He’d been so scared, he hadn’t even thought of the cops. But Detective Wall was even-tempered, encouraging. Dealing with him, in the moment, had to have been better than dealing with Billie Earl Johnson down the line.
Even if it wasn’t, Dustin did not see that he had any choice. And so he talked, and talked, and kept on talking. He talked about all the money that he, and Billie, and other folks in Ben Wheeler had burned through—astronomical sums—but when the detective pressed him, Dustin said, no, it’s all true. Tens of thousands. Hundreds of thousands, all the way into the millions.
“One time, it must have been eight thousand dollars blew off the hood of my car,” Dustin said.
“Did you go back to get it?”
“Nah. We all knew there was more where it came from.”
Dustin talked about how stupid they all thought Mr. John was to keep paying and about how sorry he felt now for Nancy Howard.
“She didn’t do nothing wrong,” Dustin told the detective. “She’s a Christian woman, dude.”

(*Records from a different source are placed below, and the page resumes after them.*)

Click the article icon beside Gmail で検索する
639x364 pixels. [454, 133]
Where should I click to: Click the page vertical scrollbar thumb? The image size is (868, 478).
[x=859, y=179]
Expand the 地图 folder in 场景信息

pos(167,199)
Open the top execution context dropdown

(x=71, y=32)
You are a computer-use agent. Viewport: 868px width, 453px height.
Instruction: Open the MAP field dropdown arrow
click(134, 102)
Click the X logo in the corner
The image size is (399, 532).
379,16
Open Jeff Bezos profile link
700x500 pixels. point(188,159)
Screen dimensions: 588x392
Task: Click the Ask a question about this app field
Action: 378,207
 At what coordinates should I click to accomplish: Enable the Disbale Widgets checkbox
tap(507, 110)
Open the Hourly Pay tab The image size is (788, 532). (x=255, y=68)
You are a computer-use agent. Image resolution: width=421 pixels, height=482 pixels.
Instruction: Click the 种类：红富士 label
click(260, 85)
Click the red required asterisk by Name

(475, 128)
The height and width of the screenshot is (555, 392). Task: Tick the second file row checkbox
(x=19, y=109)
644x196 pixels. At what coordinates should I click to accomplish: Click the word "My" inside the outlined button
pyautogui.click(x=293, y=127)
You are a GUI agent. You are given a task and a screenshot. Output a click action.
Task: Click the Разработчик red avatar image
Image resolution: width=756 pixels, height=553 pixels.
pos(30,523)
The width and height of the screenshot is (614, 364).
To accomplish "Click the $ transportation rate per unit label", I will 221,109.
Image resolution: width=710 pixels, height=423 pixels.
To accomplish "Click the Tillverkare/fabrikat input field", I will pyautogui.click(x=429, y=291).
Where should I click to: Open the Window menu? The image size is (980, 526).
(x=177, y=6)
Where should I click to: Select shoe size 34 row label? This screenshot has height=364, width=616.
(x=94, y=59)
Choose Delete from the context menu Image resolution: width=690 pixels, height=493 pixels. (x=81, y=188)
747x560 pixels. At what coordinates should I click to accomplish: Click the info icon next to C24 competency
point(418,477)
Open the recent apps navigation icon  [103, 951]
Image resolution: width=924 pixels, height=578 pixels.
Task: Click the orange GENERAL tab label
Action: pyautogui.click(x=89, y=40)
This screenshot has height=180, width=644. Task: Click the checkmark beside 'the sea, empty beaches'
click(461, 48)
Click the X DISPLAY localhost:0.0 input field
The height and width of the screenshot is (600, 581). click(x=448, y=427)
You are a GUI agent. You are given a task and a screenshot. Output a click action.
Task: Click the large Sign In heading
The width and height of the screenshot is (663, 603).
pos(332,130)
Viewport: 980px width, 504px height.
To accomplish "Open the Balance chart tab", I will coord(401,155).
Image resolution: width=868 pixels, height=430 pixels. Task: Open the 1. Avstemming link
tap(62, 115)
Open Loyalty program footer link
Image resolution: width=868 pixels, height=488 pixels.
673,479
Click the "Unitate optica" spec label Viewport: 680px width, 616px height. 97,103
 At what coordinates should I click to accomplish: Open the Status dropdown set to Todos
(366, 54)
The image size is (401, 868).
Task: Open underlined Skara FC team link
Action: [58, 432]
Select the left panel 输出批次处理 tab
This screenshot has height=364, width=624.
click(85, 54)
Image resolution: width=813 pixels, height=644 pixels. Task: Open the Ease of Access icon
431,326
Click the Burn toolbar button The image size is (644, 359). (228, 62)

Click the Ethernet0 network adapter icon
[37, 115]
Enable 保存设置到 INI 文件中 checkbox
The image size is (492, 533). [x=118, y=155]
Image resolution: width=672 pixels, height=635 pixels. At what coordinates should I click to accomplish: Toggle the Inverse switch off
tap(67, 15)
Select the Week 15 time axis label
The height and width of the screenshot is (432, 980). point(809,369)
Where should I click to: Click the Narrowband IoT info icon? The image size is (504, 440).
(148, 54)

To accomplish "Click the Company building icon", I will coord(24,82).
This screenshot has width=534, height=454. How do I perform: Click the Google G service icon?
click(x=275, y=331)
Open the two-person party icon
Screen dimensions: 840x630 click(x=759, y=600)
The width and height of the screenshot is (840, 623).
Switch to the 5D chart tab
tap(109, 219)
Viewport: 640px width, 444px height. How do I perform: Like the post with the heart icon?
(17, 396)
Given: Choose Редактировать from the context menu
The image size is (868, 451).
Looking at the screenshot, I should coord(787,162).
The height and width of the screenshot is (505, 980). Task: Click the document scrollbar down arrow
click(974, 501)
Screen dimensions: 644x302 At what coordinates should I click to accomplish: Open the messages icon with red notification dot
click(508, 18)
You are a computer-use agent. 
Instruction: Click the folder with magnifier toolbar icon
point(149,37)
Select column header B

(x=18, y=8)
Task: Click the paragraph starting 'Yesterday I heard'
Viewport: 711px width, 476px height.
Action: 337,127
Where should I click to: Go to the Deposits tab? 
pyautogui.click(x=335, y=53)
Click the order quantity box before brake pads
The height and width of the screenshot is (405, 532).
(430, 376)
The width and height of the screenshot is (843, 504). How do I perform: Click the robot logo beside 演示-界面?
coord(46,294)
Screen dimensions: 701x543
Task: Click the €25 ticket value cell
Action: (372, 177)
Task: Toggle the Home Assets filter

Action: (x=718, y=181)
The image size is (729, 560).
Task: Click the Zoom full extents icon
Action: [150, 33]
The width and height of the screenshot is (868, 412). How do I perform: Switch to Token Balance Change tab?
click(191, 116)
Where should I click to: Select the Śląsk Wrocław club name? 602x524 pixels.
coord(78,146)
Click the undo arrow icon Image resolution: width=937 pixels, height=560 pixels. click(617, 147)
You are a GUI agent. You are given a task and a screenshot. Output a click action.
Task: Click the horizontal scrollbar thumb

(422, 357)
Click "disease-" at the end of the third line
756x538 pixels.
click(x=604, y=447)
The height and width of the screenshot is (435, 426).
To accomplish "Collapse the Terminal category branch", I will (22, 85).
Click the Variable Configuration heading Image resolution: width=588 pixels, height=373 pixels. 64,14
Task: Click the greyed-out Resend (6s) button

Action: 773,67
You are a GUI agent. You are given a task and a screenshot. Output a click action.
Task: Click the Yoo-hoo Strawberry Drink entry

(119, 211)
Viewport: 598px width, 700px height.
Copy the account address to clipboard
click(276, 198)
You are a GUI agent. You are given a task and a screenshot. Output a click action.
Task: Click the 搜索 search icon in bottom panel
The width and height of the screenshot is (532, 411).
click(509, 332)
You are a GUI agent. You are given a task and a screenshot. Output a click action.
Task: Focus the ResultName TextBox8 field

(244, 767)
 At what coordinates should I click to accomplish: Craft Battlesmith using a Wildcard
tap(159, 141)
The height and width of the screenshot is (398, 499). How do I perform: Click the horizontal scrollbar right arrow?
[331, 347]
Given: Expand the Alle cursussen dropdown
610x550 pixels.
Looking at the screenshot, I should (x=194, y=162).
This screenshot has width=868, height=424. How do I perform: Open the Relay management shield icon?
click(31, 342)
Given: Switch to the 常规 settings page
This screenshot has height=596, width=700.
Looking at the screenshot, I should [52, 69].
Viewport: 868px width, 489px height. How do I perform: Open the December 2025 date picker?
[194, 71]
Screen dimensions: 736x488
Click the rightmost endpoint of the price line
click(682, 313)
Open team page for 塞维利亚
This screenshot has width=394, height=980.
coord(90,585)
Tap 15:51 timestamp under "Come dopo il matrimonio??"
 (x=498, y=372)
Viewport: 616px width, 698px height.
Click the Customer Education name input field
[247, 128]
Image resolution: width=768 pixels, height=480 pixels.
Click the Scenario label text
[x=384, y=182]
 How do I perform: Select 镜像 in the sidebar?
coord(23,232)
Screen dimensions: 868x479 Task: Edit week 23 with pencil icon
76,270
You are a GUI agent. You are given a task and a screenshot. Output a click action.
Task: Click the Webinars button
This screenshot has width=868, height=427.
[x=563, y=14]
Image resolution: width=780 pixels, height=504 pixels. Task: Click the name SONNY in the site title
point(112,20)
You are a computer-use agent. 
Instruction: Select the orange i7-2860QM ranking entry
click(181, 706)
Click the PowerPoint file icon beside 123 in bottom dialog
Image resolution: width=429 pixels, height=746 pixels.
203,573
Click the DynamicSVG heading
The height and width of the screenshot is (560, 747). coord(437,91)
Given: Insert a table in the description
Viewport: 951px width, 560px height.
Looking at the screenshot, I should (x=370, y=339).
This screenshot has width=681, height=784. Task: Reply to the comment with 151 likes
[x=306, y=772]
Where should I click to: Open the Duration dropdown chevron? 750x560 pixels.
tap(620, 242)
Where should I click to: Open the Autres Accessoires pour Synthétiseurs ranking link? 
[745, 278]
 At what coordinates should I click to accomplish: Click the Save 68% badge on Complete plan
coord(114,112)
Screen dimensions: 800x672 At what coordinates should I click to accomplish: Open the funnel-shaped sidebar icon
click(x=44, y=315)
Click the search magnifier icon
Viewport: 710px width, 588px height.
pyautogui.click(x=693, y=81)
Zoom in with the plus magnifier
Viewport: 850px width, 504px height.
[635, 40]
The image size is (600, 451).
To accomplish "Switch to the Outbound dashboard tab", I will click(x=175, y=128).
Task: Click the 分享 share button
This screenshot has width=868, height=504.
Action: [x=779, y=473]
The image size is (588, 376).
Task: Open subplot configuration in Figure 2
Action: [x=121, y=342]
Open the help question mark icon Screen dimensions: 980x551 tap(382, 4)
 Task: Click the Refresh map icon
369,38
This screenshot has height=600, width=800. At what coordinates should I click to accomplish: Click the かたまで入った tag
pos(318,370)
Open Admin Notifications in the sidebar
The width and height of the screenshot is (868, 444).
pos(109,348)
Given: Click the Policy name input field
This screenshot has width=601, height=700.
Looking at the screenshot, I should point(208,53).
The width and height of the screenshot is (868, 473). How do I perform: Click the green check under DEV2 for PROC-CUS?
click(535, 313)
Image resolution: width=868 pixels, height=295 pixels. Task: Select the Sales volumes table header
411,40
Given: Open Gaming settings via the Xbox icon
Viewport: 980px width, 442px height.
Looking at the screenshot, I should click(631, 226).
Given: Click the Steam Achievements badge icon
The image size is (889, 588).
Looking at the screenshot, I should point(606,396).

“Who shared with you that she’s a Christian woman?”
“John did.”
Then Dustin started talking about all of John’s plans to murder the woman: in her hotel room, during some convention. In a restaurant parking lot. At home, while scrapbooking with her friends. It would be all right to kill her friends, John had told him, as long as he got Nancy for sure. It would be all right to burn the house down, too, as long as Nancy was inside it.
“Sometimes he’d say ‘use a baseball bat.’ Sometimes he’d say ‘use a gun.’ The time he told me to ‘just burn her house down,’ Mr. John laughed.”
There’s a part of the detective that didn’t want to believe it. He didn’t want to believe that a man like Frank Howard could be Mr. John. That a man—a preacher’s kid, for God’s sake—could do such evil, and do it to those he was closest to. He did not want to believe that such a man could have lived, worked, and worshipped right there in Carrollton, a town full of god-fearing, law-abiding, decent, and kindhearted people.
But, with the facts right there in front of him, the detective did believe it. He knew that John Franklin Howard would rot in hell for what he did to his wife, Nancy. And before he did, the detective hoped he’d feel the full weight of the judicial system in Texas—feel it hard, and for a long time, like the wrath of the God that Frank Howard betrayed when he first put his mind to violating the commandments against murder and adultery.